What, then, if this creation account – the one that seems to cause us so many problems around sin, around male-female relationships, around identity – were a story of what went wrong with “those” people rather than a story of how “we” were created? What if this account is an explanation early Israelites gave to their children in order to make sense of their crazy, sinful, and out-of-balance-with-God’s-world neighbors?
Tuesday, May 17, 2011
Discovery
When God intervenes in human affairs, what is the nature of that intervention? For instance, I believe God can and often does correct our misunderstandings. But I mean that as directional, not terminal. I think -- and I'm just trying this out here -- that God's corrections are like soft side barriers that keep us from veering too far off course. I don't think God's corrections leave us with a definitive understanding of the nature of God. God gets us back on track without ending our journey of discovery.
Thursday, May 12, 2011
Eighth Day
The story of Christ is a creation account, an account in which Jesus' resurrection serves as the eighth day of creation, a new beginning for an old world.
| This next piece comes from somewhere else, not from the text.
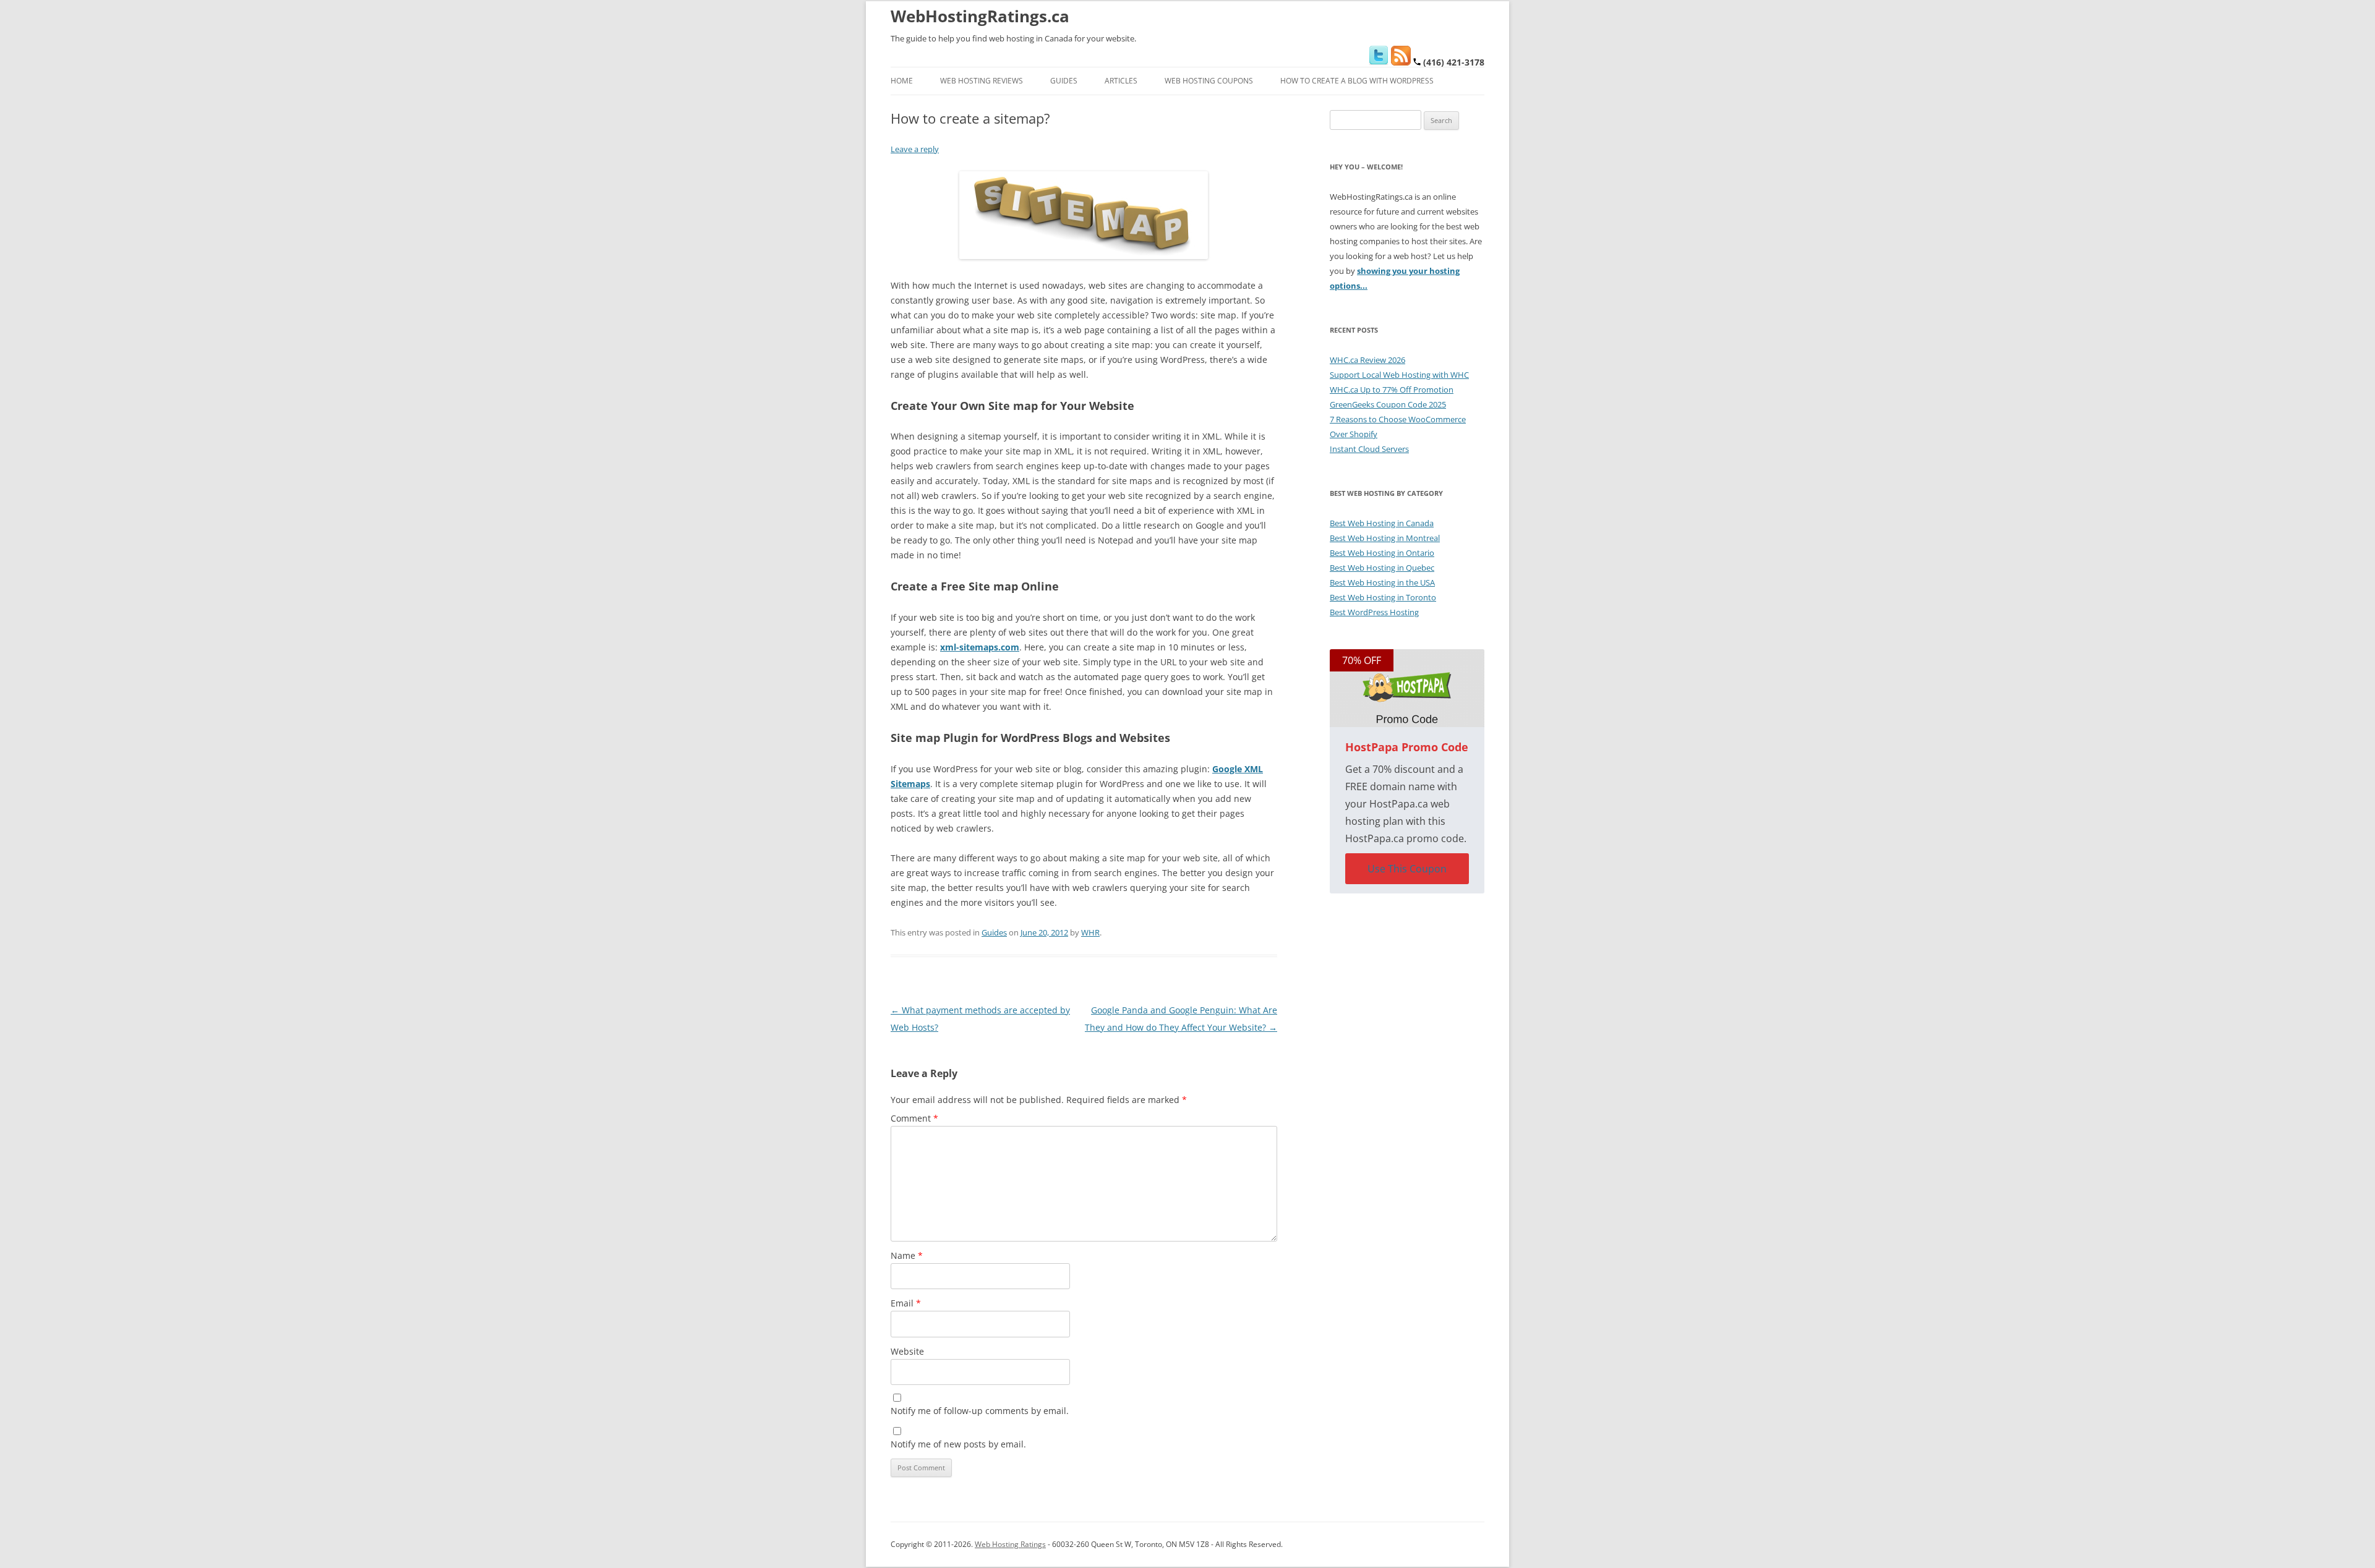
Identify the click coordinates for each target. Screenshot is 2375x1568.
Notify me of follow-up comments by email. (980, 1411)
It's a story in which our response to Jesus' invitation plays a part in what the world becomes. To those who say it is finished, I argue it's just begun. After all, there's lots of work yet to be done and plenty that needs undone as well.
Thursday, May 05, 2011
Anti-World
I'm convinced that most streams of Christianity come across as anti-world, no matter what their claimed intentions. Conservatives want to take over the world, so they can fix it. Liberals strive for relevance to the needs of the world, so they can transform it. Many of the rest of us simply avoid the world, defining ourselves by what we're against.
But what if we joined with the world rather than criticizing or fighting? What if we learned to see God reflected by and active in? What if we learned to love?
Monday, May 02, 2011
Egalitarian?
On Feminist Theology
What if the story we’ve believed – about
hierarchy, about power, about apostolic succession
- is really just a story of what we’ve become
If it’s not true, then the Church is a tool of oppression.
If it’s true, then the Church as organic, egalitarian community has succumbed to a masculine culture.
That’s what’s called a lose-lose proposition. And the only way to deal with it is straight on. We have to face what we really are. We have to deal with the mess we’ve made. We have to admit that doing so will take both time and work. Hard work. And a lot of time.
We start by re-imagining what it means to be the Church, and starting with an inversion of gender shows us one possible beginning. What if “womankind” stood for all humanity? What if “Jesus came to save all women”? What if we only spoke of the “motherhood of God”?
When we laugh aloud (or privately scoff) at such a suggestion, we reveal the truth of the argument. Whatever it is that makes us uncomfortable deserves further inspection.
I'm not arguing for the feminization of theology or of the Church. Instead, I'm arguing for freedom and for a freedom that extends to all. My hope is that the Church might become truly counter-cultural, truly transformational, truly revolutionary, that the Church might become Christ’s body, offering saving grace and liberation to a culture in chains.